> To do
Put each line of the items below into a Markdown table with the columns Row and Line text, numbering the rows and skipping any blank lines. Leave the pictures out of the table.

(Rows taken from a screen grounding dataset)

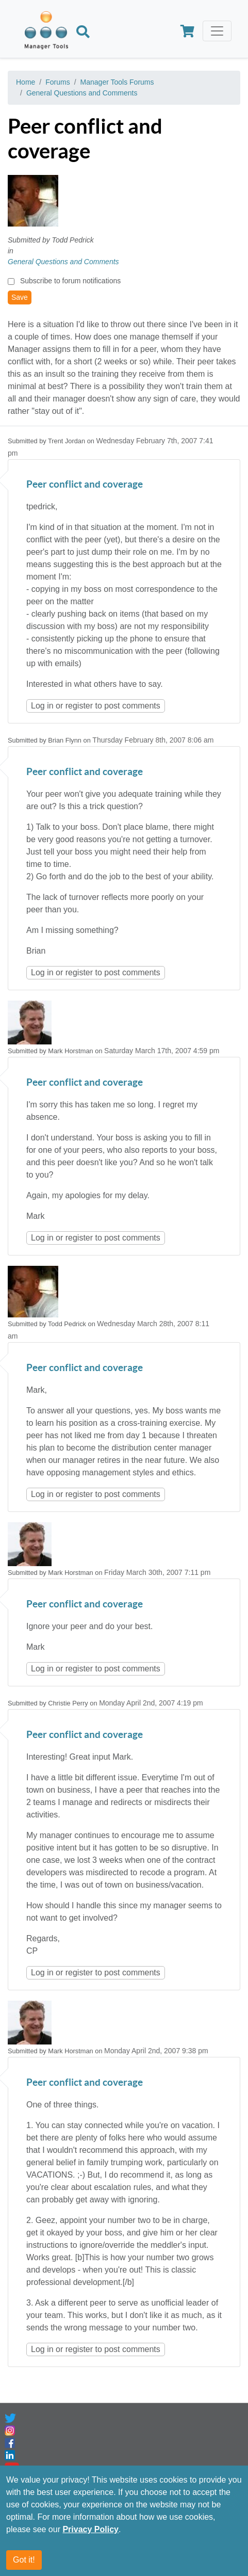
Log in (42, 705)
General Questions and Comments (82, 93)
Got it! (24, 2561)
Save (19, 297)
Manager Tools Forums (117, 82)
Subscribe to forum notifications (70, 281)
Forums (57, 82)
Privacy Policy (90, 2530)
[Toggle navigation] (217, 31)
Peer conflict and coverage (84, 485)
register (79, 705)
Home (25, 82)
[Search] (83, 33)
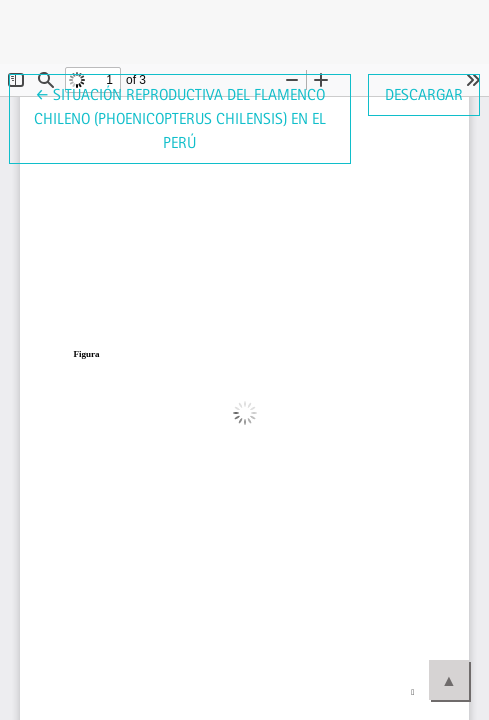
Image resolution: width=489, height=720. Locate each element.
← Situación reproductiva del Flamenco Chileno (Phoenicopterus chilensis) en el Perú (180, 117)
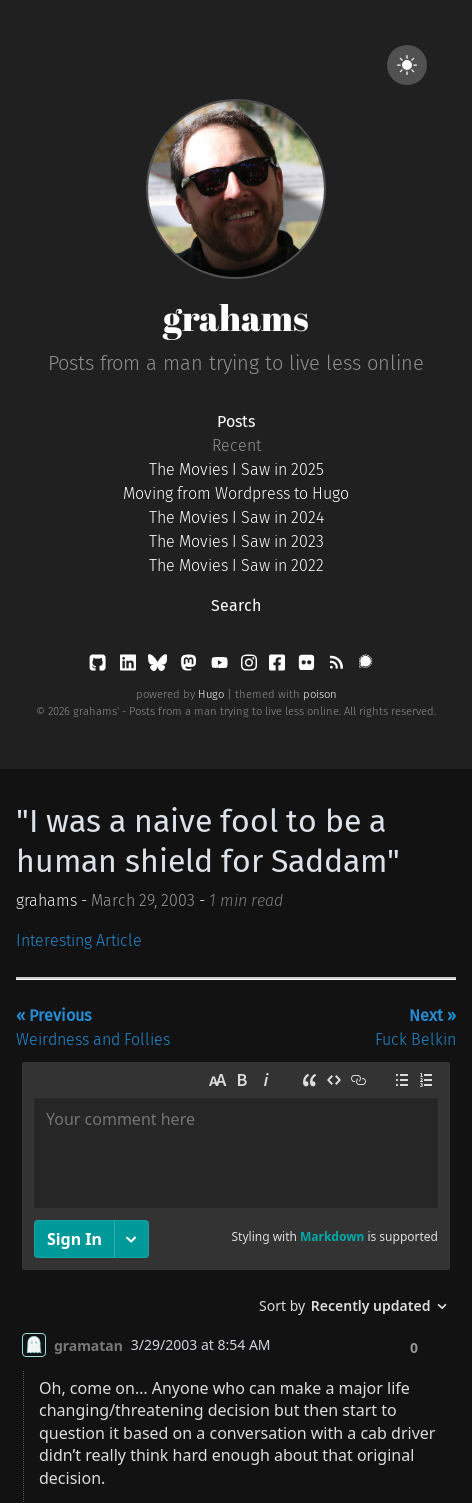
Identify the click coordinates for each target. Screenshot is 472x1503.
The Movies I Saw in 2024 (236, 517)
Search (236, 605)
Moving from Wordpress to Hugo (236, 493)
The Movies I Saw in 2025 (236, 469)
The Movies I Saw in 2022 (236, 565)
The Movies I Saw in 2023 (236, 541)
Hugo (211, 694)
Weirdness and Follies (93, 1027)
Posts (236, 421)
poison (320, 694)
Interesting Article (79, 940)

> Task answer
| Row | Line text |
|---|---|
| 1 | Log in (42, 705) |
| 2 | General Questions and Comments (82, 93) |
| 3 | Got it! (24, 2561) |
| 4 | Save (19, 297) |
| 5 | Manager Tools Forums (117, 82) |
| 6 | Subscribe to forum notifications (70, 281) |
| 7 | Forums (57, 82) |
| 8 | Privacy Policy (90, 2530) |
| 9 | [Toggle navigation] (217, 31) |
| 10 | Peer conflict and coverage (84, 485) |
| 11 | register (79, 705) |
| 12 | Home (25, 82) |
| 13 | [Search] (83, 33) |
| 14 | Image resolution: width=489, height=720. Locate each element. |
| 15 | ← Situación reproductiva del Flamenco Chileno (Phoenicopterus chilensis) en el Perú (180, 117) |
| 16 | Identify the click coordinates for each target. Screenshot is 472x1503. |
| 17 | The Movies I Saw in 2024 (236, 517) |
| 18 | Search (236, 605) |
| 19 | Moving from Wordpress to Hugo (236, 493) |
| 20 | The Movies I Saw in 2025 (236, 469) |
| 21 | The Movies I Saw in 2022 (236, 565) |
| 22 | The Movies I Saw in 2023 (236, 541) |
| 23 | Hugo (211, 694) |
| 24 | Weirdness and Follies (93, 1027) |
| 25 | Posts (236, 421) |
| 26 | poison (320, 694) |
| 27 | Interesting Article (79, 940) |